Man, that title looks familiar

The Simpsons first appeared on television as more crudely drawn versions of themselves during bits on The Tracy Ullman Show.  That show has faded into relative obscurity; the one-time early Fox Network comedy sketch show (which had both Homer voice Dan Castellaneta and Marge voice Julie Kavner as cast members) is now known best, if for anything, as the show that launched The Simpsons.

That said, the show might have even still been on the air when season two of its animated spin-off was still on the air, so getting Ullman to do a guest shot probably made a lot of sense.

Ullman has a fun role, though I wouldn’t say she necessarily stands out the way other guest stars do.  Maybe it was just a product of Ullman’s comedic versatility, or the part was just not as funny as it could be, but her Emily Winthrop, world’s classiest dog trainer, does have a few moments.  Most of the dramatic heft to the episode is given to Bart and Santa’s Little Helper.  Santa’s Little Helper, henceforth to be referred to at SLH, is a disobedient dog that runs amok, destroying many of the Simpsons’ prized possessions and if he fails obedience school, he’s out.

Is it any wonder that SLH is such a monster?  Marge says he isn’t house trained, and I can’t help but think that Homer shouldn’t any better at raising a dog than he is his children.  I mean, Lisa apparently never got a mumps vaccine.
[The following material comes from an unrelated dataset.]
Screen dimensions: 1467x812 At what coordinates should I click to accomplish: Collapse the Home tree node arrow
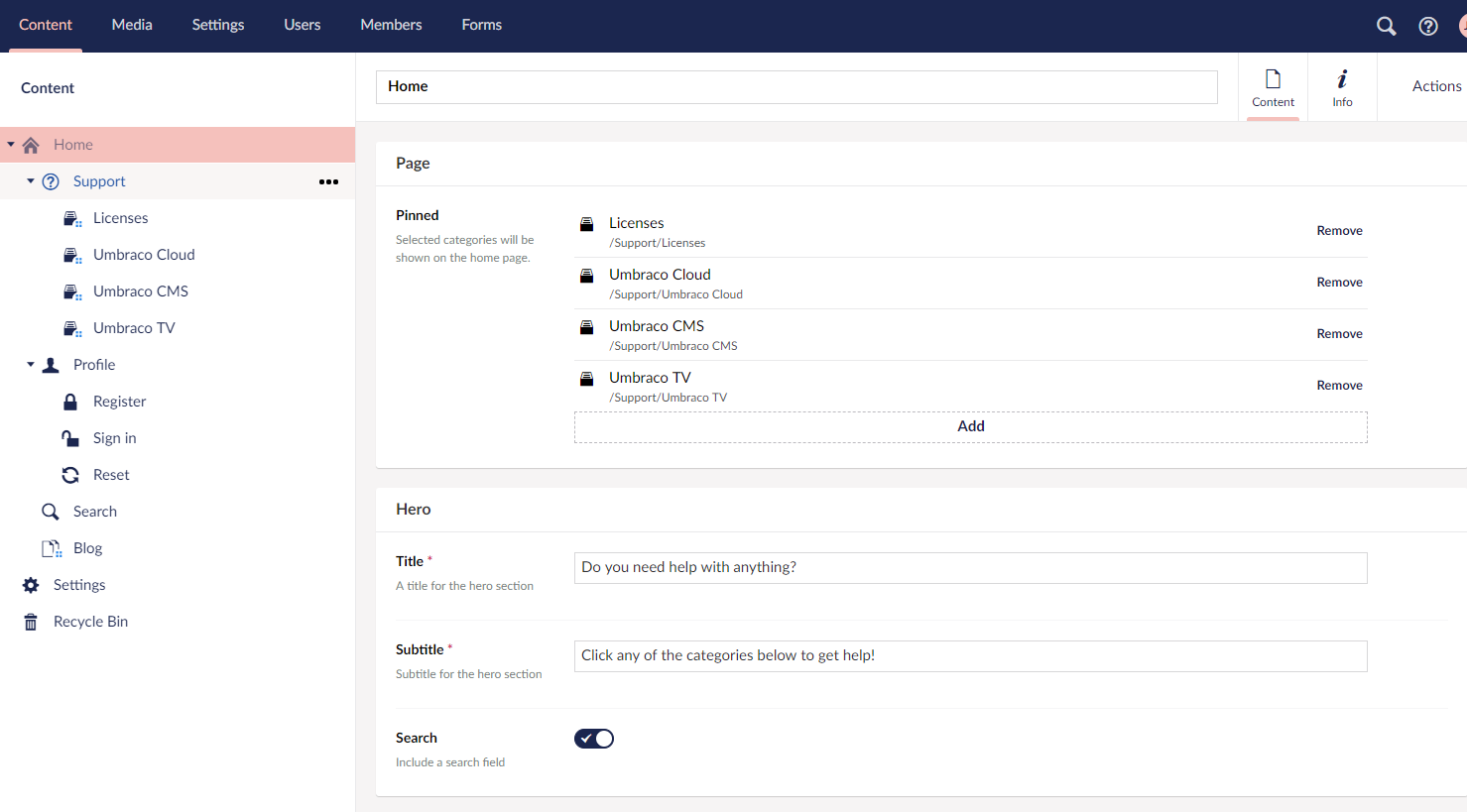[x=11, y=145]
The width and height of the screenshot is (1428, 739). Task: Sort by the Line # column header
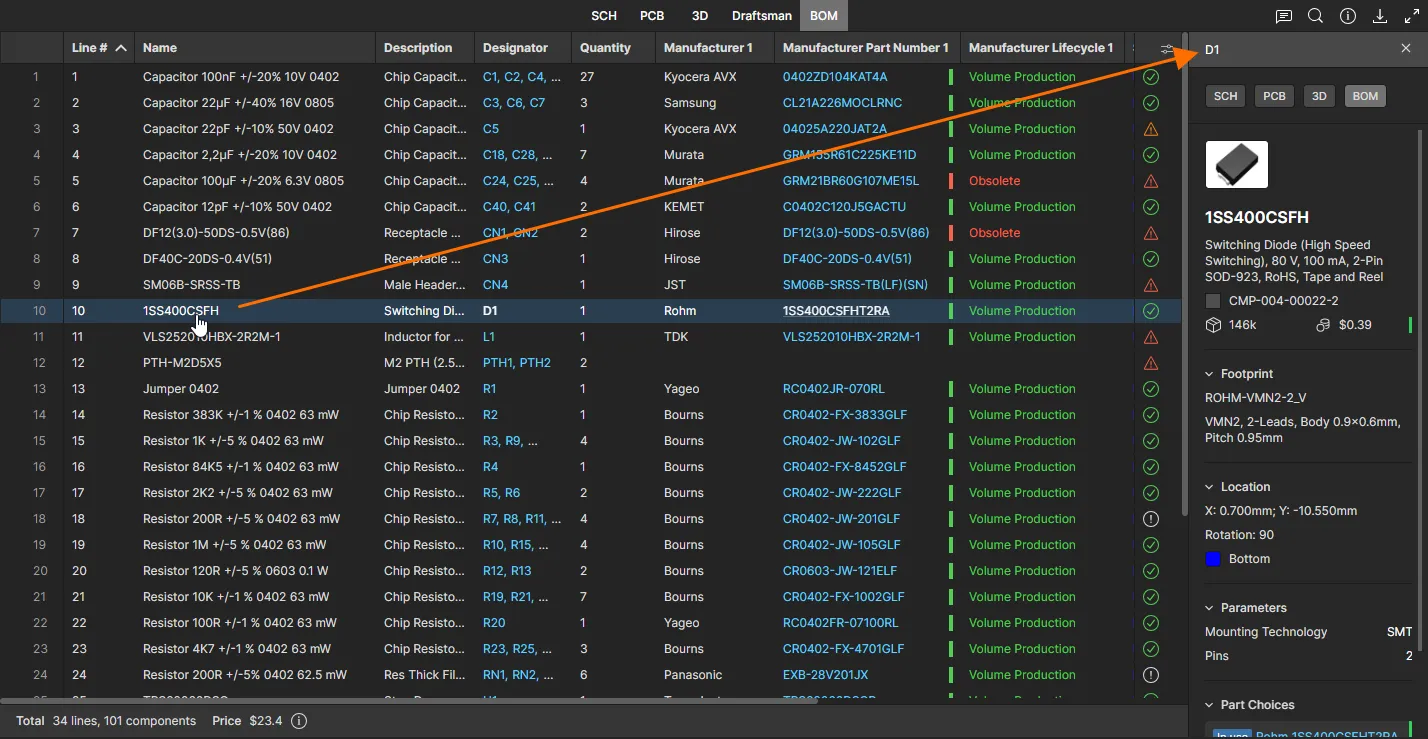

In fact, much of the things wrecked seem to be Homer’s fault.  Those shoes were way too expensive for this family, and Homer should have seen it coming.  And why he didn’t eat that giant cookie right away was downright uncharacteristic.  It is characteristic that Homer values the cookie more than the Bouvier family quilt.

Meanwhile, we learn Dr. Hibbert lives in what looks like the Huxtable house.  Could it get anymore on the nose?

P.S….please don’t make that character any more on the nose.

Does SLH learn to obey at the last second?  Yes.  Do Bart’s commands actually come across as real words to the dog?  Duh, yes.  Is that a neat vocal effect showing the world from the dog’s perspective?  It sure is.

So, the Simpsons keep the dog, and even though it bites Bart, Homer doesn’t mind.